I’m not sure what it was exactly that flipped my internal “switch” about the Nintendo Switch console, but at some point between when they became available to preorder and the release date, the Switch went from a curiosity-piquing concept to something I needed to seek out and purchase. It might have been the parent in me thinking about how useful the parental controls may be, now that my geekling is showing an interest in video games. It may have been the design geek in me appreciating the uniqueness of the controller. It also could very well have been a primal instinct, urging me to engage in the hunt.
The Switch console is the size of a small tablet, and can be either used separately or docked with a larger television. It comes with one pair of Joy-Cons (aka, the controllers), which can be combined into a large single player controller, attached to the console to turn the Switch into a portable gaming system, or used separately to allow for two players. Once you get into the realm of extra accessories—such as the Pro Controller or a second pair of Joy-Cons—the total number of possible combinations gets pretty large.
Getting to the meat of it, is the Switch more gimmick than gaming console? After a few weeks of use, I’ll admit that I’m finding the variable controller and console configurations to be convenient. If my husband has the Twins game on, but I’m feeling an urge to run around Hyrule, we don’t have to start negotiations over the TV. I can start up the game in handheld mode, and then dock the console and continue playing on the TV when the baseball game is over, without having to shut down The Legend of Zelda (or change the Switch output settings—the system automatically does that). It’s handy. We were also able to take and use it on vacation with minimal hassle.

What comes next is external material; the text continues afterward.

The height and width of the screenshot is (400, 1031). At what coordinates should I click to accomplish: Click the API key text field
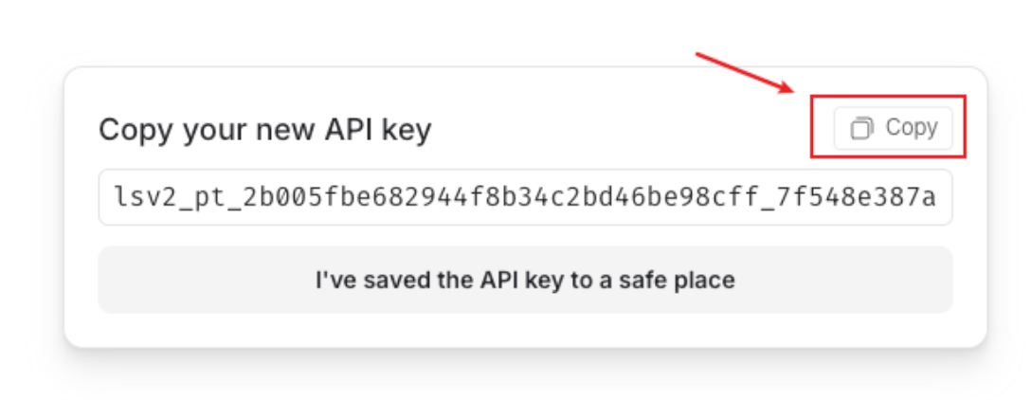pos(525,198)
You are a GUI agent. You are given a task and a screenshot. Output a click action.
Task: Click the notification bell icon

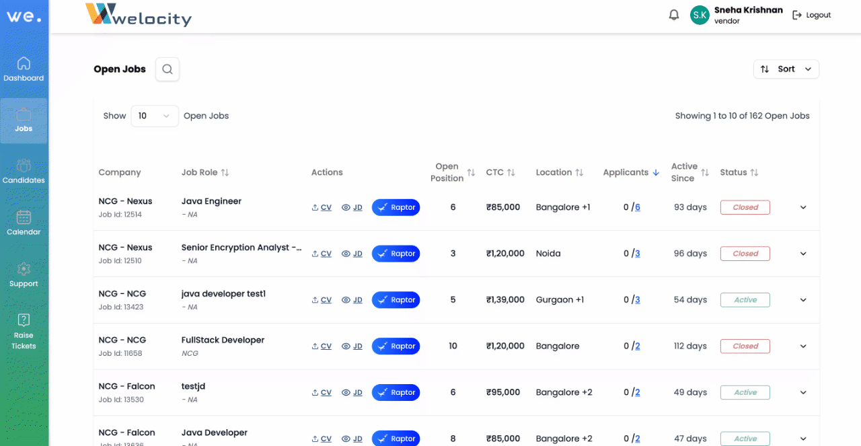pos(673,15)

When it comes to games where it’s more fun with more people—like Mario Kart 8—being able to have one single player controller turn into two separate controllers is also handy. Extra controllers are expensive, and it’s more fun to engage in friendly trash talk with real people, so not having to maintain a stash of three extra controllers is convenient (an extra set of Joy-Cons currently has a list price of $79.99). The downside, though, is that while a single Joy-Con is the perfect size for little fingers, those with longer fingers may find it a little awkward to use. In our experience, while the smaller controllers worked perfectly for a group of small cousins engaging in a friendly, familial Mario Kart battle, any adults switching in found their fingers tiring earlier than expected.

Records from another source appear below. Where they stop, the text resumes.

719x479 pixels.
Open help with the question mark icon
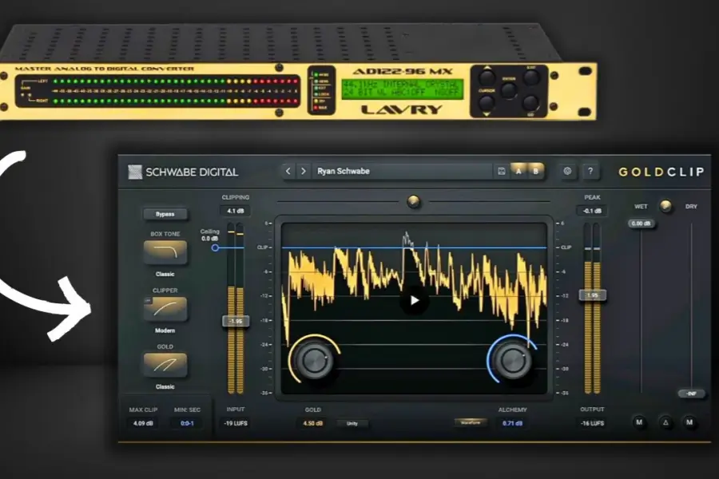pos(590,171)
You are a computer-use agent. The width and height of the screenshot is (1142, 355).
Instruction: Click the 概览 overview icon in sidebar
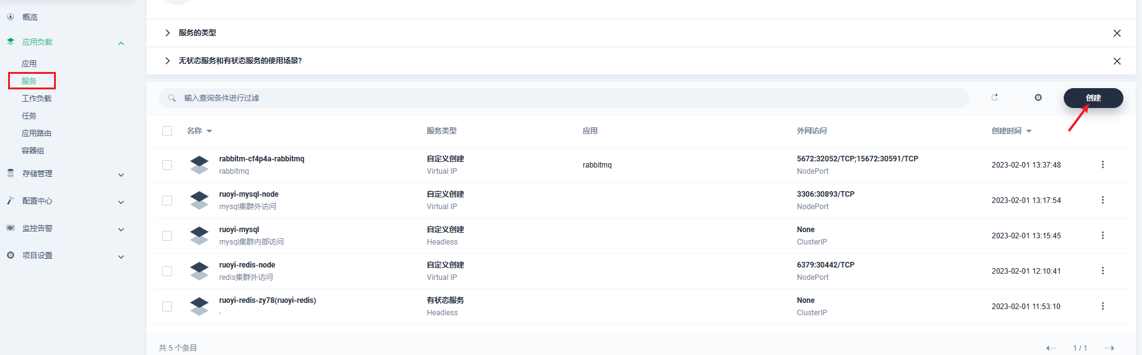(11, 17)
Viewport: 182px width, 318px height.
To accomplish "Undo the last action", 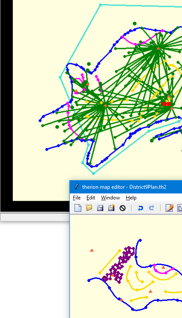I will coord(140,208).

The Switch isn’t going to be a console that replaces either the PlayStation 4 or Xbox One, but that’s been true of all the Nintendo consoles from the past 15 years or so. There’s some crossover of games between the three systems, but one of Nintendo’s strong points is its unique library. While Nintendo hasn’t released specific details on the Switch’s processor (the technical specs list it as a NVIDIA Custom Tegra processor), the internet consensus seems to be that it’s the least powerful of the three consoles. Least powerful doesn’t mean inadequate, though. I’ve spent a decent amount of time playing through the open world of The Legend of Zelda: Breath of the Wild, and the visual distance and details are impressive. The Switch also has less internal storage than the other two consoles, but it can be expanded with Micro SD cards.
Is the Switch worth it? If you have kids, have to negotiate for use of the TV, or are a fan of Nintendo exclusive games, it’s great! At a list price of $299.99, the Switch is comparable in price to an Xbox One S or PlayStation 4 Slim. Be warned that it doesn’t come packed with a game, though.
The packaged parental controls are of varying use. Having an app that can be installed on another device—such as a smart phone—is handy, especially if you want to be able to track the usage of your system. From the app you can see the number of hours played each day, which games were played and for how long, and set restrictions on play time and content. The problem, though, is that while you can set up multiple user profiles on a single Switch, you can’t break its usage down by profile. The play time warning can also be easily ignored by the person using the console, so while the Switch will alert the player that their time is up, it won’t enforce the limit.
Scarcity seems to be Nintendo’s MO these days, and with the authorized sellers of the Switch currently limited to only six retailers, you just need to hope that the odds are ever in your favor (unless you’ve decided to go the route of finding a reseller, in which case you’ll need extra money, as well as that luck). Finding one isn’t impossible, though. Various websites that track inventory may be of help (I had good luck with istocknow.com), though nothing replaces the time-tested method of nicely chatting up the employees of your store of choice. They’re the most likely to know when their shipments arrive.